Comissão Pastoral da Terra fala sobre o contexto do Massacre de Colniza para a Abrasco

 

Nove trabalhadores rurais foram assassinados na última quarta-feira, 19 de abril, na Gleba Taquaruçu do Norte, localizada no município de Colniza, região norte de Mato Grosso. Sebastião Ferreira de Souza, Izaul Brito dos Santos, Ezequias Santos de Oliveira, Edson Alves Antunes, Valmir Rangeu do Nascimento, Samuel Antônio da Cunha, Francisco Chaves da Silva, Fabio Rodrigues dos Santos, e Aldo Aparecido Carlini. Segundo a perícia oficial, os corpos tinham sinais de tortura – algumas das vítimas foram amarradas e, outras, decapitadas. De acordo com a Polícia Civil, pelo menos dois trabalhadores foram assassinados a golpes de facão e, o restante, por tiros de espingarda calibre 12. Segundo o relatório “Conflitos no Campo Brasil 2016” da Comissão Pastoral da Terra (CPT), há índices recordes e ainda mais preocupantes: o aumento de todos os tipos de conflito (maiores números dos últimos 10 anos, o de terra, maior em 32 anos de documentação) e todas as formas de violência no campo em relação a 2015. Os assassinatos tiveram um aumento de 22%, menor índice de aumento em 2016, entretanto o maior número desde 2003. As agressões tiveram o maior índice de aumento, 206%.

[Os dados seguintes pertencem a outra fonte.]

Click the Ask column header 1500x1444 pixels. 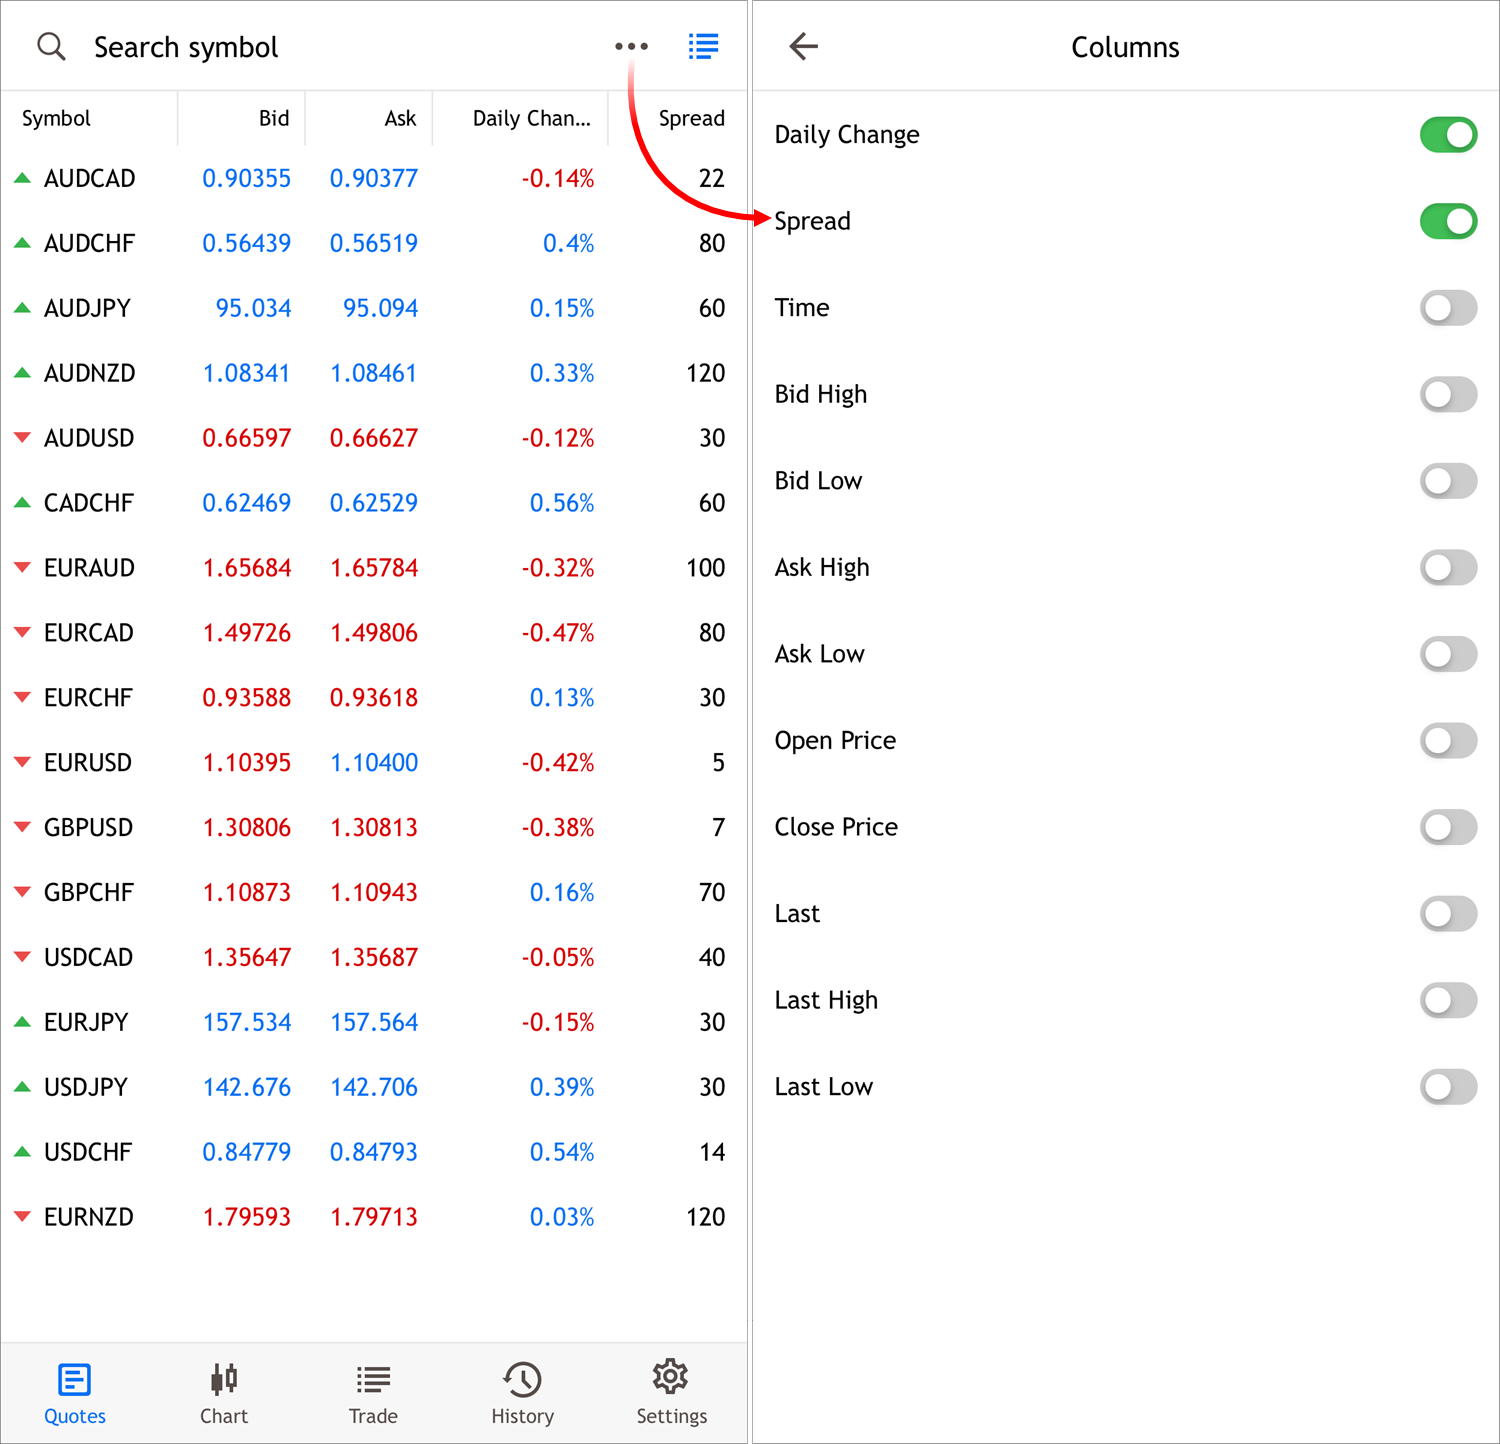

De acordo com Ruben Siqueira, membro da Coordenação Executiva Nacional da Comissão Pastoral da Terra (CPT), o Massacre foi uma tragédia anunciada. “O que nós conhecemos e temos pouca informação até agora para apresentar um quadro complexo de análise da situação, principalmente pela dificuldade de acesso ao local, é que se trata de uma área de colonização antiga, da União, que passou para o controle do Estado bem na divisa de Mato Grosso com Rondônia. Até o nome “Colniza” tem a ver com uma companhia de colonização desde o período da Ditadura”. Ruben explica que os conflitos recentes na Amazônia têm se caracterizado por uma situação criada pelo Governo Militar com a ocupação de terras na Amazônia. “A maior parte das promessas do projetos desse período não foram cumpridos. As terras, ou foram abandonadas ou ocupadas por outros grandes, médios ou pequenos trabalhadores rurais. Entretanto, essas 100 famílias são assentadas desde 2002, mas já vinham sofrendo ameaças e outros tipos de violência. São poceiros que produzem culturas alimentares para subsistência e comercialização”, conta Siqueira. O membro da Coordenação Executiva Nacional da CPT disse que as forças de conflito nesse espaço estão entre essas famílias, os madeireiros, fazendeiros e empresas de agronegócio, produção agrícola e extração de madeira. Outra informação recente sobre a situação de conflito é a ocorrência da extração de diamantes.

“A situação nos preocupa muito”, disse Ruben Siqueira. As famílias, de acordo com Ruben, estão deixando a área com medo de novas ações de violência. “Boa parte dos mortos é de Rondônia, que já vinha sendo expulso de outras terras. Essa região conhecida como ‘Arco do Desmatamento’, região onde a fronteira agrícola avança em direção à floresta e também onde encontram-se os maiores índices de desmatamento da Amazônia, tem se caracterizado com esse tipo de conflito. Inclusive, um programa de governo, ainda desenvolvido pelo Governo Lula, chamado Terra Legal, propunha facilitar a legalização dessas áreas, incentivando os empreendimentos nessa região da Amazônia e incentivando uma procura e disputa mais intensa por essas terras com recurso da violência (o que é tradição local)”, explica.

Ruben Siqueira afirma que há um clima de ilegalidade e impunidade que envolve todo esse movimento atual de conflitos somado à situação do Brasil hoje. “Essa situação de retrocesso, de flexibilização da lei e das instituições democráticas favorecem o aumento da sensação de impunidade e essa ‘licença para matar’ como tem ocorrido”, pontua.